● PROBLEM TO SOLVE
Only the lines that hold the word "horizontal" are wanted from this listing.

● ENTRIES SHOWN
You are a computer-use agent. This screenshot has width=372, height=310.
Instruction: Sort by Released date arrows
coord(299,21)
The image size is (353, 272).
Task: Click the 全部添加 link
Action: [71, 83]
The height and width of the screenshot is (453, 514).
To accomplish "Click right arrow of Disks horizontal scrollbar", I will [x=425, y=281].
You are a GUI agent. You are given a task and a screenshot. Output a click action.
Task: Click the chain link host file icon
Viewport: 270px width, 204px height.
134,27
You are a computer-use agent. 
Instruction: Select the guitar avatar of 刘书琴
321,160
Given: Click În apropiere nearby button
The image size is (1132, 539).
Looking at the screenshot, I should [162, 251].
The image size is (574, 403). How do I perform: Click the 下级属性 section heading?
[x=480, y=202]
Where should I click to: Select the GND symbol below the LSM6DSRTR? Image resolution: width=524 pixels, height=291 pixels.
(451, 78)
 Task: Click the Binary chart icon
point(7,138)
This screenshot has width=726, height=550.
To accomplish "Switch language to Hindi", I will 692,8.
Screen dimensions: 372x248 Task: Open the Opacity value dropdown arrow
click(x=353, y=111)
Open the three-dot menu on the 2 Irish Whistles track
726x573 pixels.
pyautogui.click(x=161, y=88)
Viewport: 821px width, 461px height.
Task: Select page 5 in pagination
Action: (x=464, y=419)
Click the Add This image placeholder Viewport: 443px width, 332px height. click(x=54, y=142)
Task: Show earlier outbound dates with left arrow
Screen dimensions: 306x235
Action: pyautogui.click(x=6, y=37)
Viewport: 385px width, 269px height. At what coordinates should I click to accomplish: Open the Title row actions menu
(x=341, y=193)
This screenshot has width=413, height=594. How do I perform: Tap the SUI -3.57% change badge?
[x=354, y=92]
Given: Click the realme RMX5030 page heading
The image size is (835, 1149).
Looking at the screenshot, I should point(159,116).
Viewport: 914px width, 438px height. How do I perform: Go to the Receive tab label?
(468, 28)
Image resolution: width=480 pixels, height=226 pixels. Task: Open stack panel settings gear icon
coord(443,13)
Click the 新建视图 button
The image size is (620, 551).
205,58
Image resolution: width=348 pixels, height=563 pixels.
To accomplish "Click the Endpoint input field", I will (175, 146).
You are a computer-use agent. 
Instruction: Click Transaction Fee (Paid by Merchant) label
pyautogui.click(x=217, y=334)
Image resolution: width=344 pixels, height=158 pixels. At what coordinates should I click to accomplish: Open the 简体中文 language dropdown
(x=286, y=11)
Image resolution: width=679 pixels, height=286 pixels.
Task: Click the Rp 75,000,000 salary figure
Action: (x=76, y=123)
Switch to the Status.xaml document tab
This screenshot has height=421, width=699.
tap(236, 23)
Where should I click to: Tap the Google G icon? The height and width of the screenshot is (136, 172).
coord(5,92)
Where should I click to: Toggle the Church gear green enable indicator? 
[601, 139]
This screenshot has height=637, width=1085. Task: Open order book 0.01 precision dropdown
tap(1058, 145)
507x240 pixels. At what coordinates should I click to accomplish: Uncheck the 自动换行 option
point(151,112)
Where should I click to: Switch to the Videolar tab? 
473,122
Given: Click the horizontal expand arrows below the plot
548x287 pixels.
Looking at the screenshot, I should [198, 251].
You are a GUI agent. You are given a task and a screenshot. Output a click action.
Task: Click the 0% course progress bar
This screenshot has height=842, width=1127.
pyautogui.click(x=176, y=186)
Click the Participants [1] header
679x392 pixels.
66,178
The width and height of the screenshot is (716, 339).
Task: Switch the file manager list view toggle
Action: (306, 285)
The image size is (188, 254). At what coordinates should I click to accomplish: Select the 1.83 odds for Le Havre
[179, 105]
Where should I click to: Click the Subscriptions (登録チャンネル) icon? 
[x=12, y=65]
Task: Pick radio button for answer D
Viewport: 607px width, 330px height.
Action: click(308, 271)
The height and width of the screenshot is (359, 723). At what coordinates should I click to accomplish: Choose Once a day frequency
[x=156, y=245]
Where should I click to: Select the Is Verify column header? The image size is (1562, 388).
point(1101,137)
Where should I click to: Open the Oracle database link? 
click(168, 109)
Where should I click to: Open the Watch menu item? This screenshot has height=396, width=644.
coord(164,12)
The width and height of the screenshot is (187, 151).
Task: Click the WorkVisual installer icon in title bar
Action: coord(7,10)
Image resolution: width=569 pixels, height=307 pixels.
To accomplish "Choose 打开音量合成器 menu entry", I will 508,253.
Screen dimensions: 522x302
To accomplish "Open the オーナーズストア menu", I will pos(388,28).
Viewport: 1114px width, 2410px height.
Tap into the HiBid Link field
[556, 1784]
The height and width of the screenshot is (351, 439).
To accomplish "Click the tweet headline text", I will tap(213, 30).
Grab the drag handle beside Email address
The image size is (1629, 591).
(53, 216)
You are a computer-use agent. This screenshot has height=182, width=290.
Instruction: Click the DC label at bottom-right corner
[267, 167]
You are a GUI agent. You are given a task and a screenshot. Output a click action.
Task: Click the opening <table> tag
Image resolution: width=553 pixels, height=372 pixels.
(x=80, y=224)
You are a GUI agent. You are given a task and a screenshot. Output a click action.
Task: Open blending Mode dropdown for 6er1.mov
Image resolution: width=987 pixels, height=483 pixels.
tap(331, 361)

● TASK SOLUTION
To accomplish "Click right arrow of Disks horizontal scrollbar", I will [x=425, y=281].
Given: Click the horizontal expand arrows below the plot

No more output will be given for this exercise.